Task directions: Reproduce the records between the lines holding "The height and width of the screenshot is (517, 823)." and "Open the 080915.jpg", inclusive, with the requests included, and increase every coordinate in the answers by 22.

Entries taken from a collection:
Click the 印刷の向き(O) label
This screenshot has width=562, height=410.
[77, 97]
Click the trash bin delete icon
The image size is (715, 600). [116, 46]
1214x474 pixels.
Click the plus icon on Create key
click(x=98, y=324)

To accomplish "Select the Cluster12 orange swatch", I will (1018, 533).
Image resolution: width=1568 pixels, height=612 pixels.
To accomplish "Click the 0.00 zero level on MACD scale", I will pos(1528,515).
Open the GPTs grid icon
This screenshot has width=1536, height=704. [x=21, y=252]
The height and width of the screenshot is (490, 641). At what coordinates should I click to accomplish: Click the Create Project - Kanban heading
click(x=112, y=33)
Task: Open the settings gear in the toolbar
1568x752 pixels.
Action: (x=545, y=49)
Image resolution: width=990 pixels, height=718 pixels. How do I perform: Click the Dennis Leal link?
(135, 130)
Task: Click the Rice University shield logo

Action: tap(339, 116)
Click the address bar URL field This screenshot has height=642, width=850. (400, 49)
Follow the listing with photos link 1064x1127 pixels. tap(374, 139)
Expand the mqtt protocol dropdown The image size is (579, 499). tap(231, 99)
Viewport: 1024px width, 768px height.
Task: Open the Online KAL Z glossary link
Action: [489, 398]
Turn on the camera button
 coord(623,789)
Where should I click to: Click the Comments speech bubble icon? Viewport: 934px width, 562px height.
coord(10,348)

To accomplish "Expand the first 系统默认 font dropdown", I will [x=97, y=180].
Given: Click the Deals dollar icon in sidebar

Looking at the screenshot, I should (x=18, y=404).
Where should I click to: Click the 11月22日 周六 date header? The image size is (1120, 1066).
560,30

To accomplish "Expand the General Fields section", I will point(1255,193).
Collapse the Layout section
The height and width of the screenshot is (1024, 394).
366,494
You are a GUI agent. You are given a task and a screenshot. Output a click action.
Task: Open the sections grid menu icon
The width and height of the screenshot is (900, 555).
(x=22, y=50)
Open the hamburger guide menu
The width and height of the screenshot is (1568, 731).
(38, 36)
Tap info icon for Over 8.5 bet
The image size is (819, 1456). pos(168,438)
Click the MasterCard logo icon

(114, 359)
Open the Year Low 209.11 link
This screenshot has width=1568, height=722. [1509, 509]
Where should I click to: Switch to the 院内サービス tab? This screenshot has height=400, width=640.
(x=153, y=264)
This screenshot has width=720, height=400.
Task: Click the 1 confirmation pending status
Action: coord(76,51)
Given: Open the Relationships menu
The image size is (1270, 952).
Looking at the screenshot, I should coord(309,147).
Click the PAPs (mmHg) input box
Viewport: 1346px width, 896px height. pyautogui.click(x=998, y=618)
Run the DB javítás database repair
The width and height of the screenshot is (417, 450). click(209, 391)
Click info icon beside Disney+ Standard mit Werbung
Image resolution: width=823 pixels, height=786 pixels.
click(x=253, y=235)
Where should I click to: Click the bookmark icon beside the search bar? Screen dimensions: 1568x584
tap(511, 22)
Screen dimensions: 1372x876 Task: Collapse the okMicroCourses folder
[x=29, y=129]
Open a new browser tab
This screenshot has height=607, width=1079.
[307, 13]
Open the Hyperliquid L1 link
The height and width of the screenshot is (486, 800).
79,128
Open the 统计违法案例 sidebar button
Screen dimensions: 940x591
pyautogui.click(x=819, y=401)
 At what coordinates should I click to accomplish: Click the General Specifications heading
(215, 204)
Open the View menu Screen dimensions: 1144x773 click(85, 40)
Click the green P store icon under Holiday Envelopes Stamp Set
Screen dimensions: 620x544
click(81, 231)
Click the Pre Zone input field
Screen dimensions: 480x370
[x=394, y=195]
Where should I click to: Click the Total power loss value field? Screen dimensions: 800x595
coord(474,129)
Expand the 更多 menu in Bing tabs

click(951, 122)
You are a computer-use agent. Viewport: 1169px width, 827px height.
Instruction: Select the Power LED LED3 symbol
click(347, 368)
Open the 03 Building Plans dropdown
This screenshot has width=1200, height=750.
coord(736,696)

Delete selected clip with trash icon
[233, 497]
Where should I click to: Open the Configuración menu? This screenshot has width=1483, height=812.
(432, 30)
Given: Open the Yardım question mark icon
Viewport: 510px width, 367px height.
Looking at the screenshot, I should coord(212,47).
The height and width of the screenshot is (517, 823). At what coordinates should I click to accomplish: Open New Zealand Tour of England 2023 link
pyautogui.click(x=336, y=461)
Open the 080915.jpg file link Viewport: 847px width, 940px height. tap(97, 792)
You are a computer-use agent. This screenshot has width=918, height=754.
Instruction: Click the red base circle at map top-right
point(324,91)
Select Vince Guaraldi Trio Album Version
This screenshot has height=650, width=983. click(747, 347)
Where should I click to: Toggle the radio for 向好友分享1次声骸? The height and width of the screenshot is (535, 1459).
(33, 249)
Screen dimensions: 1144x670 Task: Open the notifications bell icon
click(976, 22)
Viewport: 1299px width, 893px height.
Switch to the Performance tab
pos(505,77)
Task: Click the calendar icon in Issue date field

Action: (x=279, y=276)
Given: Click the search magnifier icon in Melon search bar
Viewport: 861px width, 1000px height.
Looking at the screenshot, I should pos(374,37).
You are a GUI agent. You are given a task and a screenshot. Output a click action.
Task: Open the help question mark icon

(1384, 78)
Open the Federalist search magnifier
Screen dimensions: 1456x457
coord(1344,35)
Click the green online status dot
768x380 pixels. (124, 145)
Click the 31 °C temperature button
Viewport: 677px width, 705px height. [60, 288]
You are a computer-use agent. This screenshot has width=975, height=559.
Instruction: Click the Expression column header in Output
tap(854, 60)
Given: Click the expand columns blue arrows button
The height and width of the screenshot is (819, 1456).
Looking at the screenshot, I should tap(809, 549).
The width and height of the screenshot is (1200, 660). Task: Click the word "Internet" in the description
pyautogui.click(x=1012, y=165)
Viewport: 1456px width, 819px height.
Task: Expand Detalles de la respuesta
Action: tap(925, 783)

Solved problem:
The height and width of the screenshot is (517, 823). At what coordinates should I click to accomplish: Open New Zealand Tour of England 2023 link
pyautogui.click(x=358, y=483)
Open the 080915.jpg file link Viewport: 847px width, 940px height. tap(119, 814)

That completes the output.